Loss of islet beta cells and/or impaired beta cell function cause type 1 or type 2 diabetes - diseases that are increasing at an alarming rate to reach epidemic levels worldwide. The overarching goal of our research is to investigate mechanisms responsible for maintaining islet cell function and to devise new strategies for enhancing beta cell fitness and robustness to prevent or treat diabetes. Our research program is interdisciplinary and encompasses islet biology, zinc biology and chemical biology.
- Islet biology - maintenance of islet cell fitness and function
During the early phase of diabetes development, there is a gradual decline of beta cell function leading to impaired insulin secretion and glucose tolerance. As the disease progress, beta cells continue to decline to a point where the amount of released insulin no longer meets the metabolic demand, causing glucose to rise to a level at which diabetes can be diagnosed. Investigating how islet endocrine cells maintain their fitness and functionality to sustain appropriate hormone secretion is essential for understanding how beta cell fails in diabetes and for inventing new therapies to restore physiological glucose homeostasis.
We tackle the problem by asking whether there are functionally distinct subpopulations of islet cells, for instance, beta cells that maintain a robust insulin secretion activity in response to secretagogue stimulation. Investigating functional heterogeneity of islet cells is expected to shine light on how endocrine cells maintain their nutrient responsiveness and hormone secretion activity, and define molecular defects in cells that fail to mount hormone release in the face of physiological demands. We investigate islet cell heterogeneity using both mouse and human samples. Using a combination of methods including activity-dependent cell tagging, cell sorting and RNA-Seq, we are studying mouse islet beta cells derived from the peptide YY lineage (Pyy+ beta cells). For human islet cells, we have identified subsets of human alpha cells with distinct glucagon contents. We are analyzing these cells in great details to characterize their functional properties and to define their contributions to the islet hormone secretion and euglycemia control.

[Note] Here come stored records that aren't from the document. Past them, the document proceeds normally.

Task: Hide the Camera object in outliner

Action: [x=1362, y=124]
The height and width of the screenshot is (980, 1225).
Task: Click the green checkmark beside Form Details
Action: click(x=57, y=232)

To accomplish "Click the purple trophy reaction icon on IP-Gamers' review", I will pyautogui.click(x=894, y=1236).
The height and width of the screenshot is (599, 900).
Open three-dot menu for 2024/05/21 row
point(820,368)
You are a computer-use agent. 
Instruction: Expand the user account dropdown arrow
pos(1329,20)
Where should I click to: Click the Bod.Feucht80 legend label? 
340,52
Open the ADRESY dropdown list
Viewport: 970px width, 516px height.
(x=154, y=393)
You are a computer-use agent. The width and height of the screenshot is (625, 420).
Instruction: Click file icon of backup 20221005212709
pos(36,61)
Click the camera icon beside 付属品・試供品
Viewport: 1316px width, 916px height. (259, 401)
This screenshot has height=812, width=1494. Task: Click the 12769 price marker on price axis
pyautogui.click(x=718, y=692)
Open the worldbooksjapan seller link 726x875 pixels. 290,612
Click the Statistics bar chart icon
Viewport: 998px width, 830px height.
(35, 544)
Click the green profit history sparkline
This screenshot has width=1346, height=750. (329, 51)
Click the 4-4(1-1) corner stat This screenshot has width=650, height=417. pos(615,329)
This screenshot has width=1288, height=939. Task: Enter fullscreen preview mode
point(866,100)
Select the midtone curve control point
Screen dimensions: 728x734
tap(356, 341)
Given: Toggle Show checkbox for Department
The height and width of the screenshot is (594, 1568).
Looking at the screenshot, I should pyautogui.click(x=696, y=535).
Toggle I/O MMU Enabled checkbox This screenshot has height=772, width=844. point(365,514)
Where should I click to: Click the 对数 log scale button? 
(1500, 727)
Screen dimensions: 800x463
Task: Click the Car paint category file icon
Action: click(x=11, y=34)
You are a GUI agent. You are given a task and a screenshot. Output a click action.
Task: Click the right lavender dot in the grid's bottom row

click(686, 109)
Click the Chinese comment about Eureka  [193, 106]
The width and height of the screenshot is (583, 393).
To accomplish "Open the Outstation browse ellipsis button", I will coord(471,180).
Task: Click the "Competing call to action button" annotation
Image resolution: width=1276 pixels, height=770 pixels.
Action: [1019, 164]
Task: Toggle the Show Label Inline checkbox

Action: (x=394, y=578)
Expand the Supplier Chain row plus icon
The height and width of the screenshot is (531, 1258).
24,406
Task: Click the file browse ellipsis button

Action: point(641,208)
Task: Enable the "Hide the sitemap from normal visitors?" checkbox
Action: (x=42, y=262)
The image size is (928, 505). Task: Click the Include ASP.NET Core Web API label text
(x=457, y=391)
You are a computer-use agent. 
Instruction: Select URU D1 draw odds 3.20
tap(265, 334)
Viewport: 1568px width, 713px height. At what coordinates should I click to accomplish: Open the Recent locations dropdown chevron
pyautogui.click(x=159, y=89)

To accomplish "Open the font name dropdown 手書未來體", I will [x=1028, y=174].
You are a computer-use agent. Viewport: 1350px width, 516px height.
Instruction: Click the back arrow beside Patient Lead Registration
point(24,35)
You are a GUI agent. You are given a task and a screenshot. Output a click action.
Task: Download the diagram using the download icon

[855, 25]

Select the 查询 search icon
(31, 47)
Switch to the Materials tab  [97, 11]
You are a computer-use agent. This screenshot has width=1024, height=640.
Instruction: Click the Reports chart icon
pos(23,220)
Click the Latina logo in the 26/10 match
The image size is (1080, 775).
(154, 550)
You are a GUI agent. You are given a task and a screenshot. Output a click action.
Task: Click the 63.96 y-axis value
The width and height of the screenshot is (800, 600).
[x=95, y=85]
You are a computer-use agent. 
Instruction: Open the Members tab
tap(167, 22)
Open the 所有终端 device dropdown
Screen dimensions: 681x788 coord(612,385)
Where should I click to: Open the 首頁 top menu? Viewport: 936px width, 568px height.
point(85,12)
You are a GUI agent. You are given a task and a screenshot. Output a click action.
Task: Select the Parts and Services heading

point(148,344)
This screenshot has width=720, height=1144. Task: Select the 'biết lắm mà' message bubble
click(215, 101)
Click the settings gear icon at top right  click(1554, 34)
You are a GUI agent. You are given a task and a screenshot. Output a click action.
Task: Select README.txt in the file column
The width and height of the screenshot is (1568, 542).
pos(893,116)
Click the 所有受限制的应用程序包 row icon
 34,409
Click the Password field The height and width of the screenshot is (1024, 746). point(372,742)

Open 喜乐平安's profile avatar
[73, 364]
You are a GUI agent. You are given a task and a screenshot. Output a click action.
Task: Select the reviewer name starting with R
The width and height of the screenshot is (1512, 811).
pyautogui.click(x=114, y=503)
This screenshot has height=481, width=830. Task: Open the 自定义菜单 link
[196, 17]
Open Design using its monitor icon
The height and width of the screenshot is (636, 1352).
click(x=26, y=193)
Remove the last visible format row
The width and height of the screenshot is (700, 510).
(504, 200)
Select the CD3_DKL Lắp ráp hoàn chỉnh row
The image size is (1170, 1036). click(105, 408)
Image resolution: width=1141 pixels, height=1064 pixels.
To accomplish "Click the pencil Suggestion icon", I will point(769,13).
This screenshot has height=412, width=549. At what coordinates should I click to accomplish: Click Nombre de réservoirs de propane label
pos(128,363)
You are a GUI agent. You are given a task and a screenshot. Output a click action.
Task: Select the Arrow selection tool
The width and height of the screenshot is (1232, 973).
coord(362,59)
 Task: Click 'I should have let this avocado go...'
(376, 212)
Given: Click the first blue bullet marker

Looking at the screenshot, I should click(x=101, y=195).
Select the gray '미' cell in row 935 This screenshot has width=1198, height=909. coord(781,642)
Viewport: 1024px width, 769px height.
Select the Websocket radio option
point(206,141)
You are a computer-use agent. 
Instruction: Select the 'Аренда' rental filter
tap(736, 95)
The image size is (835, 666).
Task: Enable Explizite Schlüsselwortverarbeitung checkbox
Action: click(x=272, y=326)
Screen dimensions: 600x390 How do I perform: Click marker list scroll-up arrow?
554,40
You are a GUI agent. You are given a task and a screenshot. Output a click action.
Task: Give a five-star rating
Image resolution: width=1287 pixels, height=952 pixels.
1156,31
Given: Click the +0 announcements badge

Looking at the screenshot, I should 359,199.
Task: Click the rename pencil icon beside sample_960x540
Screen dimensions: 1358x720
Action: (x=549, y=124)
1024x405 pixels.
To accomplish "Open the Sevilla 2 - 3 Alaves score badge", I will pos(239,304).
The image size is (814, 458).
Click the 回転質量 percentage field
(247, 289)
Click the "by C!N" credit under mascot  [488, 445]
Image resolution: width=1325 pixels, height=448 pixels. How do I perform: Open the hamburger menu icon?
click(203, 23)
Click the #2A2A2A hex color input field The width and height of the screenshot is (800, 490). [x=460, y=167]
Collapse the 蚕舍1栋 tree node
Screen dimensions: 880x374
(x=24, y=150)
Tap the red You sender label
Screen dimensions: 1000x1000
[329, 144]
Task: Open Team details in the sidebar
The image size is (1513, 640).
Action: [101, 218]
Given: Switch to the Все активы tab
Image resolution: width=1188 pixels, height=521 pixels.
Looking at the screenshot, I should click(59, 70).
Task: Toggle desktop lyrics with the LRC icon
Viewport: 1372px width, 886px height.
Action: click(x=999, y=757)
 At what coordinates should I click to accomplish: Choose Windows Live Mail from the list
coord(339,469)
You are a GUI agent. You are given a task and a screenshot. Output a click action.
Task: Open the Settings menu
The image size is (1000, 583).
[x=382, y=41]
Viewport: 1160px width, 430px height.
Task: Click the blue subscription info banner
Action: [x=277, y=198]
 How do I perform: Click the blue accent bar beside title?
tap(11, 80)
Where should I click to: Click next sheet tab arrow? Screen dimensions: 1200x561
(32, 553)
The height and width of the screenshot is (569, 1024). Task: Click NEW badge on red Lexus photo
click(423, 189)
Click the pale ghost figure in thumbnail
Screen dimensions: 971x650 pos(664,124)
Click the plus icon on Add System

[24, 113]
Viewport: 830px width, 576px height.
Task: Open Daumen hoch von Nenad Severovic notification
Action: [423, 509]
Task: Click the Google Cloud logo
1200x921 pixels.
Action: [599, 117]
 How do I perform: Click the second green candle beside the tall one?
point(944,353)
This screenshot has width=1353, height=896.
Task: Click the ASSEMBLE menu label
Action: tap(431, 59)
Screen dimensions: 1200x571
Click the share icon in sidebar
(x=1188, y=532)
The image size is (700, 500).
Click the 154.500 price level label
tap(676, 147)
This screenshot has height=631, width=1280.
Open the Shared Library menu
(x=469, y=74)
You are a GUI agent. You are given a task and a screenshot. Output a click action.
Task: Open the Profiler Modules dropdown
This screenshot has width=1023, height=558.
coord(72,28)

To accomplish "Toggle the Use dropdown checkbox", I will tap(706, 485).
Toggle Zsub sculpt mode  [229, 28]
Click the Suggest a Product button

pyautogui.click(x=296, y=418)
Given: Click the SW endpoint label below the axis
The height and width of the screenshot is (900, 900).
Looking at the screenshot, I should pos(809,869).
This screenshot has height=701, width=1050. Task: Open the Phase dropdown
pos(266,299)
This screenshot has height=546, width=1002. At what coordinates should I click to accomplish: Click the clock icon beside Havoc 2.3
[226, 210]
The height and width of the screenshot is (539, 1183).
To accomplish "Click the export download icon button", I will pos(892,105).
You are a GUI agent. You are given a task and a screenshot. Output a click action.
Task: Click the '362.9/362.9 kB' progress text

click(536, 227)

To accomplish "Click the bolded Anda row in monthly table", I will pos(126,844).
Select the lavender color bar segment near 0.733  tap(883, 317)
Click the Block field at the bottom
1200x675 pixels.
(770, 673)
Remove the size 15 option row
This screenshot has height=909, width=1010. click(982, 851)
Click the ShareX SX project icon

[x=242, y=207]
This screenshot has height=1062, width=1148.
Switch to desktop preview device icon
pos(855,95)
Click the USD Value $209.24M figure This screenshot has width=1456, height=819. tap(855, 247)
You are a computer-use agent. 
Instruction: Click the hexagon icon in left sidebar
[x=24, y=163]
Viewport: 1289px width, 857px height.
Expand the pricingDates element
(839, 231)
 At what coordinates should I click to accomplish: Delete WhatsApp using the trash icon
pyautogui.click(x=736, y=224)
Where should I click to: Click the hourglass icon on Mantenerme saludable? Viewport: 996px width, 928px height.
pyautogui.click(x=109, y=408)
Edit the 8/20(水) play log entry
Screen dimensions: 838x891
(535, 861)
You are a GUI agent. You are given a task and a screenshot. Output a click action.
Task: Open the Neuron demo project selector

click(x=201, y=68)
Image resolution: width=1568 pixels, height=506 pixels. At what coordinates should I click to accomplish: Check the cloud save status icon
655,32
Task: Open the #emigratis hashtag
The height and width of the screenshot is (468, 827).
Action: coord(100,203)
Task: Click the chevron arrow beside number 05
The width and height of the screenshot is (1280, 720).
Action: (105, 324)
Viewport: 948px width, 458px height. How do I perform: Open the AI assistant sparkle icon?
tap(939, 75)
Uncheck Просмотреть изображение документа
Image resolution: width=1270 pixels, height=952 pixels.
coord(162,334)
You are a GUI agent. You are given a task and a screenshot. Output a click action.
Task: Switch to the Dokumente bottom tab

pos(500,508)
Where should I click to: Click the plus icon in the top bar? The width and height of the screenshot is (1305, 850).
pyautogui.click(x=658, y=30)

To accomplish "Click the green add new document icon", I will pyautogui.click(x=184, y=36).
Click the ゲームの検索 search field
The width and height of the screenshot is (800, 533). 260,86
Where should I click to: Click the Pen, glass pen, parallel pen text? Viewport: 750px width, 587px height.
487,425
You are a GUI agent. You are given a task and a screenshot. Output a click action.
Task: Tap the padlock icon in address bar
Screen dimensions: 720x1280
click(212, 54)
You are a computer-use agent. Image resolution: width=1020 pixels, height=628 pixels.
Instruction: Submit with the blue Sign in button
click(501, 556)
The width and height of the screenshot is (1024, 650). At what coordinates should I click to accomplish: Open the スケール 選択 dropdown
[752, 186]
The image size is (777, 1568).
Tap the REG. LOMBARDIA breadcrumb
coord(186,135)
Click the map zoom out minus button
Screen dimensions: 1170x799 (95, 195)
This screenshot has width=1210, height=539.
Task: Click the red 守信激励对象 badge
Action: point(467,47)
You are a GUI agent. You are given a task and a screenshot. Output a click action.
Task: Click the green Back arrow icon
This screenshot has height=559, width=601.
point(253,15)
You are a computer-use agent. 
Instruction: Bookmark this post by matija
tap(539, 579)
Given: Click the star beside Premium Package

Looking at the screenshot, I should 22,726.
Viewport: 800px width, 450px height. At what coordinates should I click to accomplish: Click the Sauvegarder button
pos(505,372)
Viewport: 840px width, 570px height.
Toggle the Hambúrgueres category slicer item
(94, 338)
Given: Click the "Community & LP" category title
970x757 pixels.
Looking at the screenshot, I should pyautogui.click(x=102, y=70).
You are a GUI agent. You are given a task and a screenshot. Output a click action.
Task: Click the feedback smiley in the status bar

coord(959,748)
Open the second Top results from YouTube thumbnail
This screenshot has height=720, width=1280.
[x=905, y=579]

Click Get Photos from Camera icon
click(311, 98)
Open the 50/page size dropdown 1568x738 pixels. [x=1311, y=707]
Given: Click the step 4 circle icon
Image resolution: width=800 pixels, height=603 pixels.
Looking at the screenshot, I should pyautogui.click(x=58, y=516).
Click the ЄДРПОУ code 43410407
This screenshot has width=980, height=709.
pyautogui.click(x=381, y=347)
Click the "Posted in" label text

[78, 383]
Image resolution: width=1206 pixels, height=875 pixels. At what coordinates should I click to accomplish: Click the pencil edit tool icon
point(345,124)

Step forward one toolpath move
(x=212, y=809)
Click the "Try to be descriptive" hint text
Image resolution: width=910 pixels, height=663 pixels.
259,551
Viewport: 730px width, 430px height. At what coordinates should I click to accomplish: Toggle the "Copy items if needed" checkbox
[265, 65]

- Zn2+ biology - zinc transporters and regulation of zinc homeostasis
Zn2+ is an important transition metal playing essential roles in diverse biological processes. Malfunction of cellular Zn2+ homeostasis is implicated in a number of human diseases including diabetes. Recent genome wide association studies have uncovered that mutations of a Zn2+ transporter, ZnT8 (Slc30a8 gene), were associated with the risk of type 2 diabetes. ZnT8 is abundantly expressed in islet cells. Remarkably, haploinsufficiency of Slc30a8 is protective against diabetes, yet the underlying mechanism remains elusive. Using genetically engineered mouse models, we are investigating how variations in ZnT8 expression may affect diabetes susceptibility and islet cell function.
- Probe development and targeted drug delivery
In the arena of chemical biology, we focus on crafting fluorescent Zn2+ sensors for monitoring Zn2+ activity in different cellular compartments as a part of our efforts of studying Zn2+ signaling and the regulation of Zn2+homeostasis. To explore the translational potential of our research in islet biology and diabetes, we are developing strategies to enable targeted delivery of imaging probes or therapeutic agents to specific tissues or organs including islet b-cells.